What's the primary source for possible increased rebates (for patients, not doctors)? Why are obstetrics, anaesthetics, mental health and emergency medicine singled out when advanced skills exist in many more fields?

If increased rebates are only for patients seeing a doctor in their advanced-skill domain, is that really going to help much? Antenatal patients' claim for item 16500 is the same whether billed by GP or consultant. Many anaesthetic and emergency consultations (in Qld at least) are salaried (non-MBS) services. Indeed, I suspect that for many RGs, rebateable advanced-skill visits are a modest part of their total work

Dr Eric John Drinkwater   14/01/2020 7:14:11 AM

Profoundly disappointed my College has made a fundamental and crucial error. Rebates are not Dr’s pay, the rebate belongs to the patient ... always has been patient rebate not doctor income.

You are propagating the myth that bulk billing rates is a measure worthy of achievement.

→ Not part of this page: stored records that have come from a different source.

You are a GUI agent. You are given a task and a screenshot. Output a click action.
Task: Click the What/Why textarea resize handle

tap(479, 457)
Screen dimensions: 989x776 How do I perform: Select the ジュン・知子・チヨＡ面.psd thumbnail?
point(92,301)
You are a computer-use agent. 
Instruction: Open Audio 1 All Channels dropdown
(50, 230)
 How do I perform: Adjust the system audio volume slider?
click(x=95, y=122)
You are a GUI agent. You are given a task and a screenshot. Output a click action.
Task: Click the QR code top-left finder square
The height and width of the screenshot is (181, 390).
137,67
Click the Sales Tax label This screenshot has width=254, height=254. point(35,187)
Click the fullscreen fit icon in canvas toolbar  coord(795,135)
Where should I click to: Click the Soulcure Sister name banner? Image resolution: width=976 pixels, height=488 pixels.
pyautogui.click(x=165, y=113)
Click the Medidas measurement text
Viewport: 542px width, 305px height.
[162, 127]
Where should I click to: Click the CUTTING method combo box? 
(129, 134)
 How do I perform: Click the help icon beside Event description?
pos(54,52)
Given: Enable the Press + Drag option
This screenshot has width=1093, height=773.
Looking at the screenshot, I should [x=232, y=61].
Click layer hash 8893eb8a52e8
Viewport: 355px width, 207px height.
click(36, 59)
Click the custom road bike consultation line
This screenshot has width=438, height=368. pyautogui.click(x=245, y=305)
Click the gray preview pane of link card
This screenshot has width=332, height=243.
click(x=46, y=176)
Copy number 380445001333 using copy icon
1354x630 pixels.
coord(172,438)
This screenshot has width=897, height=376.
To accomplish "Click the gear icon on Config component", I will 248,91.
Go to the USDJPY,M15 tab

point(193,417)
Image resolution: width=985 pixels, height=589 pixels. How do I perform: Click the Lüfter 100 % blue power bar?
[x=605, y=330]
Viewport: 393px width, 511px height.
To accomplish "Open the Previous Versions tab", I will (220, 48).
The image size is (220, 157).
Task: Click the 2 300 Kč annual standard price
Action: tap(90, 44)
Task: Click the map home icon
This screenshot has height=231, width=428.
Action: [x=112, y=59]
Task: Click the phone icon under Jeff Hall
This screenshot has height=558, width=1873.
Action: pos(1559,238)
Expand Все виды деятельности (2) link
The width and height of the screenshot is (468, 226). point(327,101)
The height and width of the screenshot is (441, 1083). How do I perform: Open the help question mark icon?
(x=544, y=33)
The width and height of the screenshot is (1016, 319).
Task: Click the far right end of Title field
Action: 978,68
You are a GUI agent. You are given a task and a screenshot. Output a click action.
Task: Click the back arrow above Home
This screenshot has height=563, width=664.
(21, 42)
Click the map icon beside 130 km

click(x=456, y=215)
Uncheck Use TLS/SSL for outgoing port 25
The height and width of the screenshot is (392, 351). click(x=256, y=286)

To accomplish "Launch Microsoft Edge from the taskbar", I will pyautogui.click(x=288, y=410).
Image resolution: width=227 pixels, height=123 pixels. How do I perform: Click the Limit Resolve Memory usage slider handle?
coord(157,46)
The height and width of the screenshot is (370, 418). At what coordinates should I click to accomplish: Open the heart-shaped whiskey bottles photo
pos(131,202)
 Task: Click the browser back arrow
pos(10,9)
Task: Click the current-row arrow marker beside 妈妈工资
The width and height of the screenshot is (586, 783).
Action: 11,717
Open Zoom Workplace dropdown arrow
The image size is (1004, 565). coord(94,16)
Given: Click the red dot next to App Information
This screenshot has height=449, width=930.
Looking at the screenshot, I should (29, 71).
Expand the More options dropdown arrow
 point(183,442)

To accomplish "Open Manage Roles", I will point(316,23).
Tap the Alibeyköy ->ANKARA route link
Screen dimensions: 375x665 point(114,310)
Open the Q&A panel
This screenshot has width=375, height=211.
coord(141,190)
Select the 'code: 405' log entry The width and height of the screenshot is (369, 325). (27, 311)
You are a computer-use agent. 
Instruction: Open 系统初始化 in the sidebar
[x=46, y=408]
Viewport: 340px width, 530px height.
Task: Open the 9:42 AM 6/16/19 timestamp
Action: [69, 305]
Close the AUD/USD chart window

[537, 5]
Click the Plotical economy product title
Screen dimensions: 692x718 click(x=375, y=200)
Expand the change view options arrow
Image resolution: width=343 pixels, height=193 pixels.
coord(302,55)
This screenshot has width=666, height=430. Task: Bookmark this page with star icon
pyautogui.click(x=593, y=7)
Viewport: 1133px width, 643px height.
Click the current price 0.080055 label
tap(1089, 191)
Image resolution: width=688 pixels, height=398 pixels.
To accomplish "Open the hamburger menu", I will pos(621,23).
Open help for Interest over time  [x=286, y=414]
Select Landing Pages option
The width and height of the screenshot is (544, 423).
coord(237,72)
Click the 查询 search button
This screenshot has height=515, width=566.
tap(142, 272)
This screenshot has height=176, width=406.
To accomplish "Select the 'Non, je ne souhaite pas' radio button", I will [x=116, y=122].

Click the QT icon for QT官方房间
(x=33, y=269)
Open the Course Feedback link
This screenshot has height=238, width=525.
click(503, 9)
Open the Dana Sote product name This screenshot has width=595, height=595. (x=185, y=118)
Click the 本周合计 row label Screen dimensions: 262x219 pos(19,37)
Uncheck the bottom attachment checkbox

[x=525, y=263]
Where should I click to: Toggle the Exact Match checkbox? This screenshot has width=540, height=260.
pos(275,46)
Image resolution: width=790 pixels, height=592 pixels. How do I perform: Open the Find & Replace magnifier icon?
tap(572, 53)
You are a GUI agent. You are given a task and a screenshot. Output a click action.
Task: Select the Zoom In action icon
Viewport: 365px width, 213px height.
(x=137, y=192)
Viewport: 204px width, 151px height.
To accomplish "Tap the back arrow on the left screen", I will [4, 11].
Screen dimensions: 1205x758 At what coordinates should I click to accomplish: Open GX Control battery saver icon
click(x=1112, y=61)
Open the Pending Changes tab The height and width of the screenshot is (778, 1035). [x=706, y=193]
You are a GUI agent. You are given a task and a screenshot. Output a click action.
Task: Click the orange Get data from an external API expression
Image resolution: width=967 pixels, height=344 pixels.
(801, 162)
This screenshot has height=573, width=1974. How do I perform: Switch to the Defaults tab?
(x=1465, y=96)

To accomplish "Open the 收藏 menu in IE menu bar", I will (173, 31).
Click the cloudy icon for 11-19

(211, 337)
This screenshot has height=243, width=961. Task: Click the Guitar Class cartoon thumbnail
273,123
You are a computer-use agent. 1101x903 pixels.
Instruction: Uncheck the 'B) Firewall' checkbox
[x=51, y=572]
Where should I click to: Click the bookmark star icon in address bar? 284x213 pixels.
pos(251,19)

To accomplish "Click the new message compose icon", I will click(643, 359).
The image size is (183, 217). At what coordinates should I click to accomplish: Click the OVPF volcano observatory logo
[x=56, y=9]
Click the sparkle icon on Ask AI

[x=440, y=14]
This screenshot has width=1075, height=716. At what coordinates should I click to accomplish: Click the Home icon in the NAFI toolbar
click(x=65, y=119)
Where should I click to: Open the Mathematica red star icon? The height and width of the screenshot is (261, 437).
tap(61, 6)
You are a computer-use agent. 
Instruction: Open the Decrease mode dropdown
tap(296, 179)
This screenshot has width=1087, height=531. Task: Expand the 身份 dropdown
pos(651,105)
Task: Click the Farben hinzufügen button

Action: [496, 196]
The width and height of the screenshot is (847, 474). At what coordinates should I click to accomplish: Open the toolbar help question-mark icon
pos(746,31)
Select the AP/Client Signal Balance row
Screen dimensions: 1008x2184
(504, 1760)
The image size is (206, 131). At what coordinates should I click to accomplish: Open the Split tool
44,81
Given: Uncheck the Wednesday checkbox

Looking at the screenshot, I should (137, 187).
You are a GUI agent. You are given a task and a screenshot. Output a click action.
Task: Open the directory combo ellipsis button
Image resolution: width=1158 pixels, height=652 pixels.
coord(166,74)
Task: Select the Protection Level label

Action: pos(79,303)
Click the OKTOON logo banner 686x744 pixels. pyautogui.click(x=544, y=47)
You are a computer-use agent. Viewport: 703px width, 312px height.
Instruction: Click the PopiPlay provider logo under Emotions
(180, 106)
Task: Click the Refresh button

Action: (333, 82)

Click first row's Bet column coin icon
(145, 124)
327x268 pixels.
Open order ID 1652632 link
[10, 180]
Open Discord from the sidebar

Dr Peter JD Spafford   14/01/2020 11:38:14 AM

Very disappointed that the College has interpreted Medicare rebates as doctors pay. I am a GP and Fellow of the College working in a small town and have done for years. Calling me a Rural GP is ridiculous and makes me "different". Makes everyone else think that if you practice in a rural area you are not a GP but something "special". That is why the number of GPs working in small towns has gone down. It is time the College supported GPs a bit more wherever they work, and not doctors whose training is to provide hospital based services and reduce the need for the Government to properly staff and fund their facilities. Already most 'Rural Generalists' here do no General Practice, only work at the hospital. This has only further de-moralised this GP who is already overworked and now further unsupported by his College.